═══ DATA ═══

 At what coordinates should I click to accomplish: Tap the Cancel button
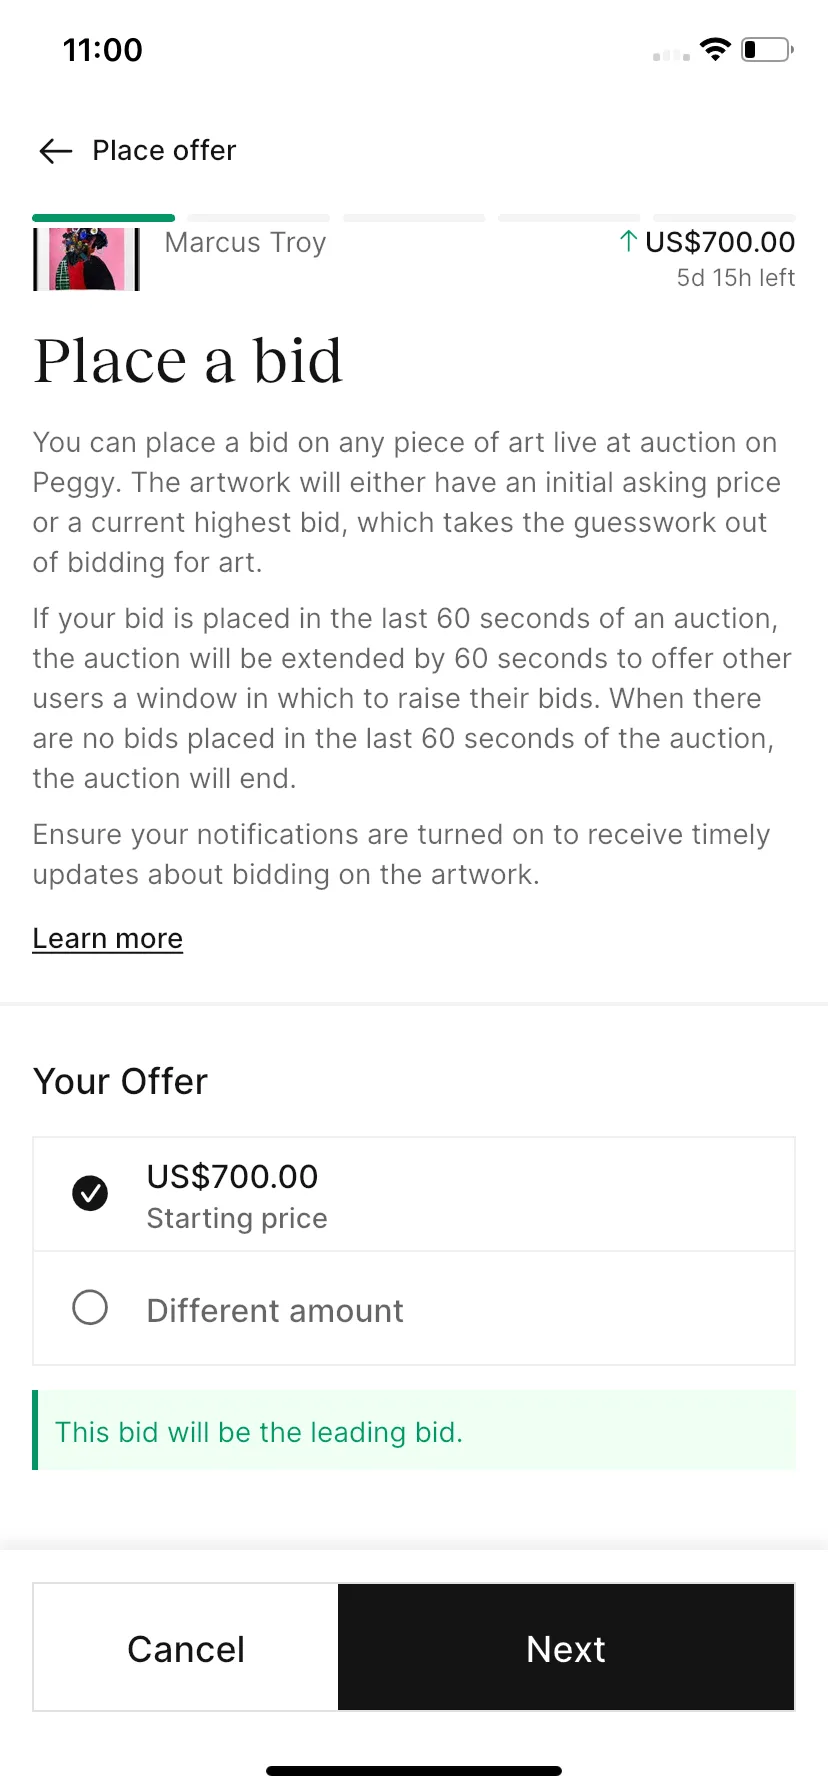(x=186, y=1647)
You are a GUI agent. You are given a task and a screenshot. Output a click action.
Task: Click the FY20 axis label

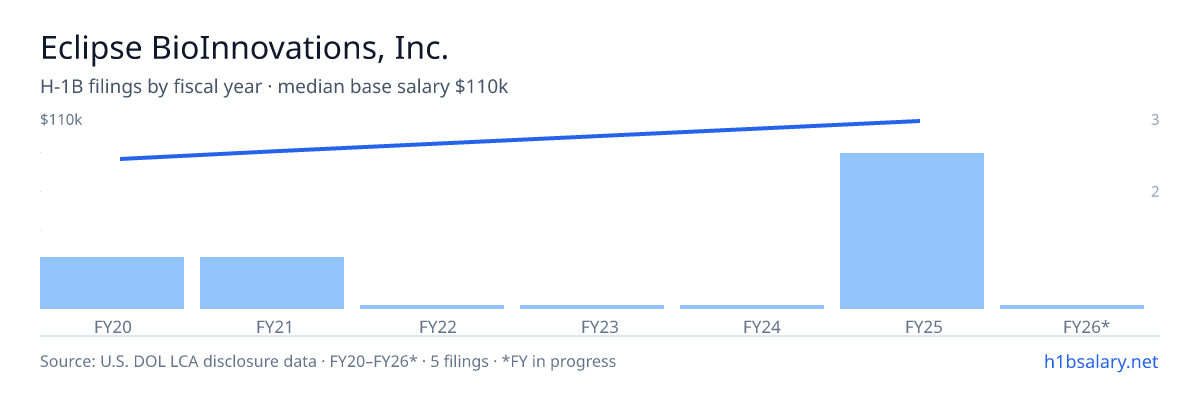tap(112, 326)
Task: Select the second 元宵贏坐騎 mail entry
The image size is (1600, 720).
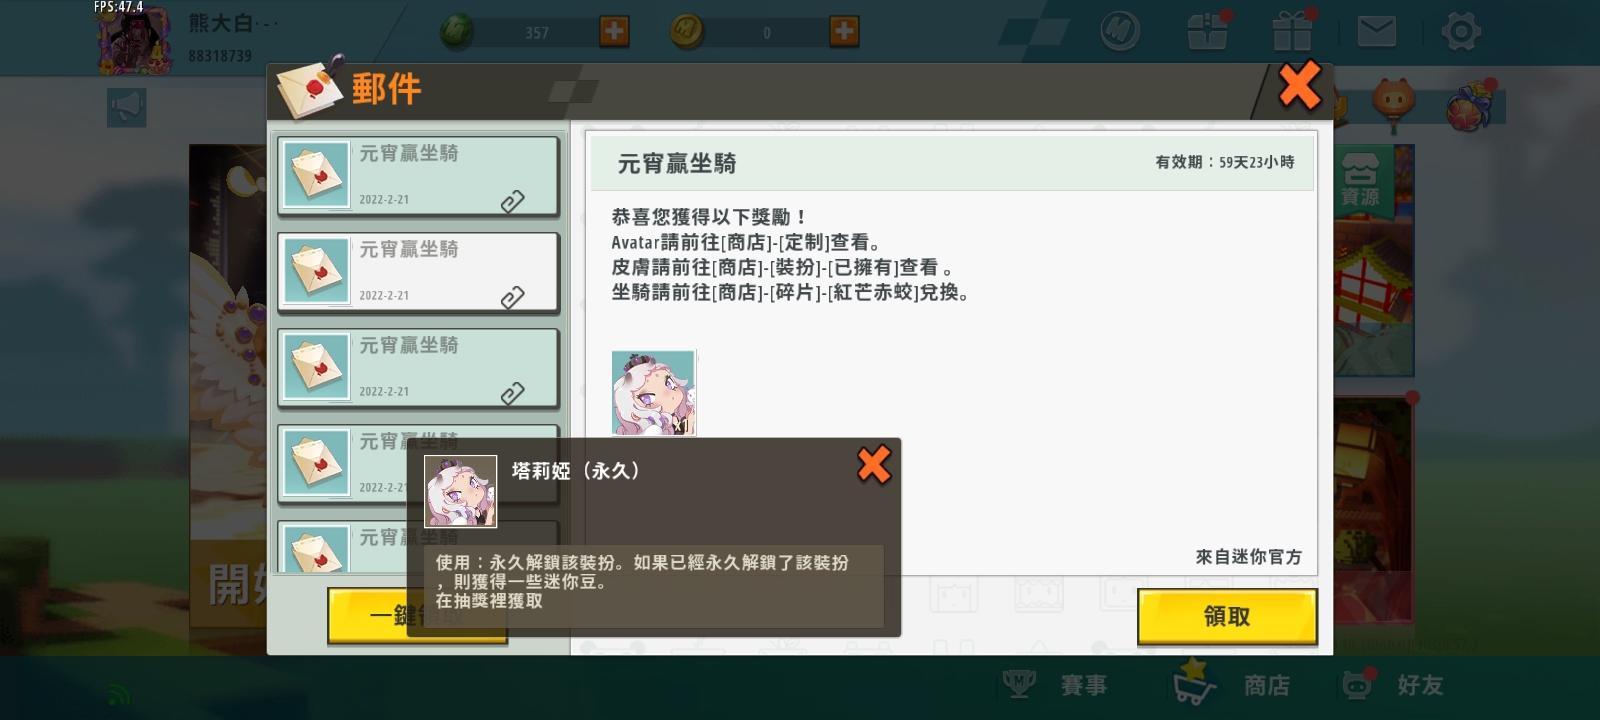Action: 418,272
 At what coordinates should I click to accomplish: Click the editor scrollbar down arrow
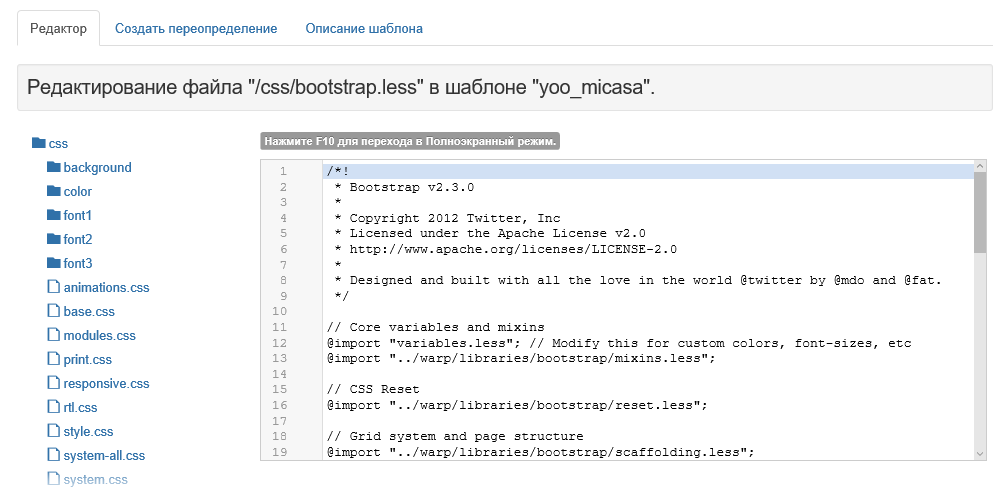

═══

PROBLEM TO SOLVE:
Output the whole listing again, exactly, without its pictures.

WORKED SOLUTION:
 At what coordinates should I click to accomplish: Tap the Cancel button
(x=186, y=1647)
You are a GUI agent. You are given a task and a screenshot. Output a click action.
Task: Click the FY20 axis label

tap(112, 326)
Task: Select the second 元宵贏坐騎 mail entry
The image size is (1600, 720).
Action: 418,272
 At what coordinates should I click to accomplish: Click the editor scrollbar down arrow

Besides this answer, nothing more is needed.